My client is a shareholder in Ltd Co which has only traded for under a year and not got a credit rating. He has a lease agreement in his name (not the company) and being paid for from his bank for a pool car for the company. He wants to be reimbursed from the company for the monthly payments and initial payment. We use Sage and wonder how I will account for this in the company accounts.
Treat the payments as though made to the company and paid by the company rather than paid from their own account.
(The director is effectively loaning money to the company which will be offset against the money that they take from it).
The more complex issue associated with this is that the lease is in the directors, not the companies name and HMRC could legitimately say that the lease is nothing ot do with the company but is rather a personal lease.
Is the car itself registered in the companies name and insurance shows that all members of the company can drive the car?
Is there anything other than incidental non company use of the car. i.e. storing it at home rather than the office.
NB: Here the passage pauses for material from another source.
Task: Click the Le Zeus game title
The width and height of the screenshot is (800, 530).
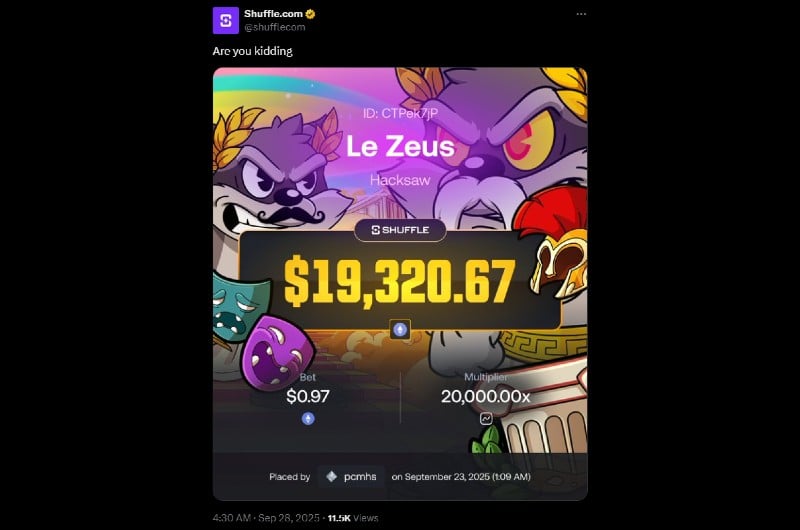Action: click(400, 147)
Or is it to all intent and purpose used as the directors personal car but called a pool car in an attempt to avoid being taxed on it?
If the latter case I see a time in the directors future where they may have a visit from HMRC where the director is told to drop their trousers, bend down and touch their toes. lol.
More seriously, take a look at the complete picture over the "pool car" to determin how a reasonably informed third party with no prior connection with this client might judge the economic reality of it.
kindest rgeards,
Shaun.
p.s. I expect this discussion to leave your initial question over recording the transaction and concentrate upon whether this is actually a pool car. I assume that the director has another car and they are not the only person in the company?
__________________
Shaun
Responses are not meant as a substitute for professional advice. Answers are intended as outline only the advice of a qualified professional with access to all relevant information should be sought before acting on any response given.
He is a shareholder but not a director and any work he does for the company, he invoices as a self employed contractor. There are two more directors but they have not put any money into the company.
When this scenario was put to me I cringed. The vehicle has the company logo all over it and I have suggested that the company insure it for all staff to drive but I can see this really coming back to bite. Thanks for you input Shaun.